The Word, when it was made flesh, passed from ubiquity to space, from eternity to history, from limitless bliss to mutation and flesh; to correspond with such a sacrifice, it was necessary that a man, in representation of all men, would make a like sacrifice. Judas Iscariot was that man. Judas, unique amongst the apostles, intuited the secret divinity and terrible purpose of Jesus. The Word had lowered itself to the status of mortality. Judas, disciple of the Word, could lower himself to the status of informer (the worst crime this infamy bears) and become the chalice of a fire that cannot be extinguished. This inferior order is a mirror of the superior order; the forms of the earth correspond to the forms of the sky; birthmarks are a map of the incorruptible constellations; Judas reflects, in some manner, Jesus. Hence the thirty pieces of silver and the kiss; hence the voluntary death, hence the deserved Damnation. This is how Nils Runeberg has solved the enigma of Judas.

He renounced honour, goodness, peace, the kingdom of heaven, like others, less heroically, to pleasure. He premeditated with terrible lucidity his guilt. In adultery, tenderness and self-sacrifice are usually twins; in murder, courage; in desecration and blasphemy, a certain satanic glow. Judas chose those faults not visited by any virtue: breach of trust (John 12:6) and betrayal. He acted with great humility, and believed himself unworthy of being good. Paul has written: Let the one who boasts, boast only of the Lord. (I Corinthians 1:31); Judas sought Hell, because the happiness of the Lord was enough for him. He thought that happiness, like good, is a divine attribute and that men should not usurp it.

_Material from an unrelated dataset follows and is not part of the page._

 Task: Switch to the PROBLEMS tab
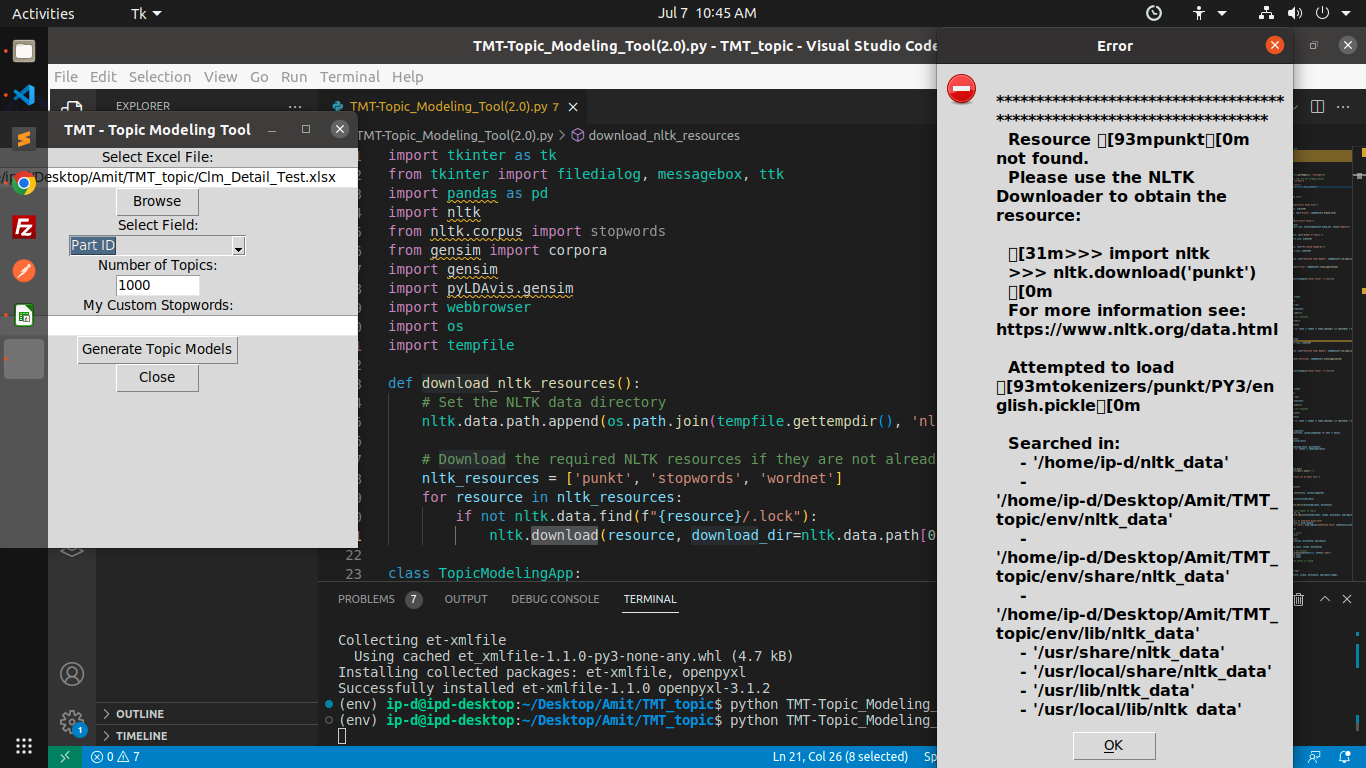pyautogui.click(x=366, y=599)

An Argentine reader may recall an analogous passage in the work of Almafuerte. Runeberg published, in the symbolist magazine Sju insegel, an assiduously descriptive poem called The Secret Water; the first stanzas narrate the events of a tumultuous day; the last, the finding of a glacial pool; the poet suggests that the eternalness of that silent water makes up for our useless violence, and that in some way, permits and absolves it. The poem concludes like this: The water of the jungle is happy; we can be wicked and painful.